What is expected:
Copy the following records line for line, with no changes.

Task material:
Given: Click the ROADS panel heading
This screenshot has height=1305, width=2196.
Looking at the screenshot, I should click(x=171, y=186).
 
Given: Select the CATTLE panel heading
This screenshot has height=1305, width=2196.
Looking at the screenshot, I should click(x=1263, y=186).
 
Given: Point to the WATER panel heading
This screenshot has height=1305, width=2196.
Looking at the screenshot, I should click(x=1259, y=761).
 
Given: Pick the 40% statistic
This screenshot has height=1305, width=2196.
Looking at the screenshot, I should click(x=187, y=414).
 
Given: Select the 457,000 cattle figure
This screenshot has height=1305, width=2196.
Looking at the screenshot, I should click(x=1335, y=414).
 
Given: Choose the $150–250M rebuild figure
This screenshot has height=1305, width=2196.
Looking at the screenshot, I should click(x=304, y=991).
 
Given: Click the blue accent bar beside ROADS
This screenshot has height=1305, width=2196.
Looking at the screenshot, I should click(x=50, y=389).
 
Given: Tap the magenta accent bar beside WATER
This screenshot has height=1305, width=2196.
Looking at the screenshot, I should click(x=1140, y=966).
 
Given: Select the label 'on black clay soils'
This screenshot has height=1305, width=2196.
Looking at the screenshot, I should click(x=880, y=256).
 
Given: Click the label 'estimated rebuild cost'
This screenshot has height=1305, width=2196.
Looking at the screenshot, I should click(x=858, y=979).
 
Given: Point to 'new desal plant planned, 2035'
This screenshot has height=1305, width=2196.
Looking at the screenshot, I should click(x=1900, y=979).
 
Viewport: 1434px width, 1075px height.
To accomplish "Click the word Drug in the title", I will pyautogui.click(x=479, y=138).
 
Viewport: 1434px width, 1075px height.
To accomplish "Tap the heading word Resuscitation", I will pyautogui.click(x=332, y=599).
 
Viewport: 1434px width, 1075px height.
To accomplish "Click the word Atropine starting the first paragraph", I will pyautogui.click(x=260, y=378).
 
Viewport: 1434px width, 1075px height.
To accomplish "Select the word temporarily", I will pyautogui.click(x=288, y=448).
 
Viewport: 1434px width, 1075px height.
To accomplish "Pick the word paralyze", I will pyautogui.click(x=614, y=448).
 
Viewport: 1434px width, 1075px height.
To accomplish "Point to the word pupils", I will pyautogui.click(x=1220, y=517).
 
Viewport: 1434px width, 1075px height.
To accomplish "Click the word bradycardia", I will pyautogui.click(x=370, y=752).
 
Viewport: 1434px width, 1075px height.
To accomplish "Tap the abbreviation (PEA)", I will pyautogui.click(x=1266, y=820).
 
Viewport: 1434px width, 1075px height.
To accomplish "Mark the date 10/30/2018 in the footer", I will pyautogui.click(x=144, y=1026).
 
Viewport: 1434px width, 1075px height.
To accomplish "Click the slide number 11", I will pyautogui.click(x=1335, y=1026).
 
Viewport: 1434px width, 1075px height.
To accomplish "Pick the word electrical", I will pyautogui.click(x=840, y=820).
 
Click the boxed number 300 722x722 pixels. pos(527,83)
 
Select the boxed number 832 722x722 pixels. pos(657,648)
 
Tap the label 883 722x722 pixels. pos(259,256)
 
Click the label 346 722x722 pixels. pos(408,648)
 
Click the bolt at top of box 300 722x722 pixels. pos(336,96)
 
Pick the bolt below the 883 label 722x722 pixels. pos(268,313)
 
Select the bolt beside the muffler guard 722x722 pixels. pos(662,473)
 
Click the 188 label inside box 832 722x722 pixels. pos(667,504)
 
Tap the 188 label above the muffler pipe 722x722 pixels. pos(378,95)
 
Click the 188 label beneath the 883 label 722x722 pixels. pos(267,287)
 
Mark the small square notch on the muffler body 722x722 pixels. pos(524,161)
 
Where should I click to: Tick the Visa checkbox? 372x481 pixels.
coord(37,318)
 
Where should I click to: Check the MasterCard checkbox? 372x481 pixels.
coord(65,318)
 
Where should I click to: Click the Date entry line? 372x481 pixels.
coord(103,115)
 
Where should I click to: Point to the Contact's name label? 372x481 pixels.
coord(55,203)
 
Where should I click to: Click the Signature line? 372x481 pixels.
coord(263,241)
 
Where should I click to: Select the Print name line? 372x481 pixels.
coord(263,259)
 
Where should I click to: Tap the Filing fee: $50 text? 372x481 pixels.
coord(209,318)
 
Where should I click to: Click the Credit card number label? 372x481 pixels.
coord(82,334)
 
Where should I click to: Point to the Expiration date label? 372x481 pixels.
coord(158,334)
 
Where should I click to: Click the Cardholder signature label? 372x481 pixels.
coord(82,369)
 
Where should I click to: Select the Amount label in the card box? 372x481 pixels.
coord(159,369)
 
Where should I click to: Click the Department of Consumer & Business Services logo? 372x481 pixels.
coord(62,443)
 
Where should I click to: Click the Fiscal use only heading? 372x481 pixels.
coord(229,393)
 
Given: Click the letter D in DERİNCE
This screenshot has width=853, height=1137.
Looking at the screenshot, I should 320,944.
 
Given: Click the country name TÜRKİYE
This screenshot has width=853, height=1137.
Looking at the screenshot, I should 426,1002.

Task answer:
Given: Click the ROADS panel heading
This screenshot has height=1305, width=2196.
Looking at the screenshot, I should click(x=171, y=186).
 
Given: Select the CATTLE panel heading
This screenshot has height=1305, width=2196.
Looking at the screenshot, I should click(x=1263, y=186).
 
Given: Point to the WATER panel heading
This screenshot has height=1305, width=2196.
Looking at the screenshot, I should click(x=1259, y=761).
 
Given: Pick the 40% statistic
This screenshot has height=1305, width=2196.
Looking at the screenshot, I should click(x=187, y=414).
 
Given: Select the 457,000 cattle figure
This screenshot has height=1305, width=2196.
Looking at the screenshot, I should click(x=1335, y=414).
 
Given: Choose the $150–250M rebuild figure
This screenshot has height=1305, width=2196.
Looking at the screenshot, I should click(x=304, y=991).
 
Given: Click the blue accent bar beside ROADS
This screenshot has height=1305, width=2196.
Looking at the screenshot, I should click(x=50, y=389).
 
Given: Tap the magenta accent bar beside WATER
This screenshot has height=1305, width=2196.
Looking at the screenshot, I should click(x=1140, y=966).
 
Given: Select the label 'on black clay soils'
This screenshot has height=1305, width=2196.
Looking at the screenshot, I should click(x=880, y=256).
 
Given: Click the label 'estimated rebuild cost'
This screenshot has height=1305, width=2196.
Looking at the screenshot, I should click(x=858, y=979).
 
Given: Point to 'new desal plant planned, 2035'
This screenshot has height=1305, width=2196.
Looking at the screenshot, I should click(x=1900, y=979).
 
Viewport: 1434px width, 1075px height.
To accomplish "Click the word Drug in the title", I will pyautogui.click(x=479, y=138).
 
Viewport: 1434px width, 1075px height.
To accomplish "Tap the heading word Resuscitation", I will pyautogui.click(x=332, y=599).
 
Viewport: 1434px width, 1075px height.
To accomplish "Click the word Atropine starting the first paragraph", I will pyautogui.click(x=260, y=378).
 
Viewport: 1434px width, 1075px height.
To accomplish "Select the word temporarily", I will pyautogui.click(x=288, y=448).
 
Viewport: 1434px width, 1075px height.
To accomplish "Pick the word paralyze", I will pyautogui.click(x=614, y=448).
 
Viewport: 1434px width, 1075px height.
To accomplish "Point to the word pupils", I will pyautogui.click(x=1220, y=517).
 
Viewport: 1434px width, 1075px height.
To accomplish "Click the word bradycardia", I will pyautogui.click(x=370, y=752).
 
Viewport: 1434px width, 1075px height.
To accomplish "Tap the abbreviation (PEA)", I will pyautogui.click(x=1266, y=820).
 
Viewport: 1434px width, 1075px height.
To accomplish "Mark the date 10/30/2018 in the footer", I will pyautogui.click(x=144, y=1026).
 
Viewport: 1434px width, 1075px height.
To accomplish "Click the slide number 11", I will pyautogui.click(x=1335, y=1026).
 
Viewport: 1434px width, 1075px height.
To accomplish "Pick the word electrical", I will pyautogui.click(x=840, y=820).
 
Click the boxed number 300 722x722 pixels. pos(527,83)
 
Select the boxed number 832 722x722 pixels. pos(657,648)
 
Tap the label 883 722x722 pixels. pos(259,256)
 
Click the label 346 722x722 pixels. pos(408,648)
 
Click the bolt at top of box 300 722x722 pixels. pos(336,96)
 
Pick the bolt below the 883 label 722x722 pixels. pos(268,313)
 
Select the bolt beside the muffler guard 722x722 pixels. pos(662,473)
 
Click the 188 label inside box 832 722x722 pixels. pos(667,504)
 
Tap the 188 label above the muffler pipe 722x722 pixels. pos(378,95)
 
Click the 188 label beneath the 883 label 722x722 pixels. pos(267,287)
 
Mark the small square notch on the muffler body 722x722 pixels. pos(524,161)
 
Where should I click to: Tick the Visa checkbox? 372x481 pixels.
coord(37,318)
 
Where should I click to: Check the MasterCard checkbox? 372x481 pixels.
coord(65,318)
 
Where should I click to: Click the Date entry line? 372x481 pixels.
coord(103,115)
 
Where should I click to: Point to the Contact's name label? 372x481 pixels.
coord(55,203)
 
Where should I click to: Click the Signature line? 372x481 pixels.
coord(263,241)
 
Where should I click to: Select the Print name line? 372x481 pixels.
coord(263,259)
 
Where should I click to: Tap the Filing fee: $50 text? 372x481 pixels.
coord(209,318)
 
Where should I click to: Click the Credit card number label? 372x481 pixels.
coord(82,334)
 
Where should I click to: Point to the Expiration date label? 372x481 pixels.
coord(158,334)
 
Where should I click to: Click the Cardholder signature label? 372x481 pixels.
coord(82,369)
 
Where should I click to: Select the Amount label in the card box? 372x481 pixels.
coord(159,369)
 
Where should I click to: Click the Department of Consumer & Business Services logo? 372x481 pixels.
coord(62,443)
 
Where should I click to: Click the Fiscal use only heading? 372x481 pixels.
coord(229,393)
 
Given: Click the letter D in DERİNCE
This screenshot has width=853, height=1137.
Looking at the screenshot, I should 320,944.
 
Given: Click the country name TÜRKİYE
This screenshot has width=853, height=1137.
Looking at the screenshot, I should 426,1002.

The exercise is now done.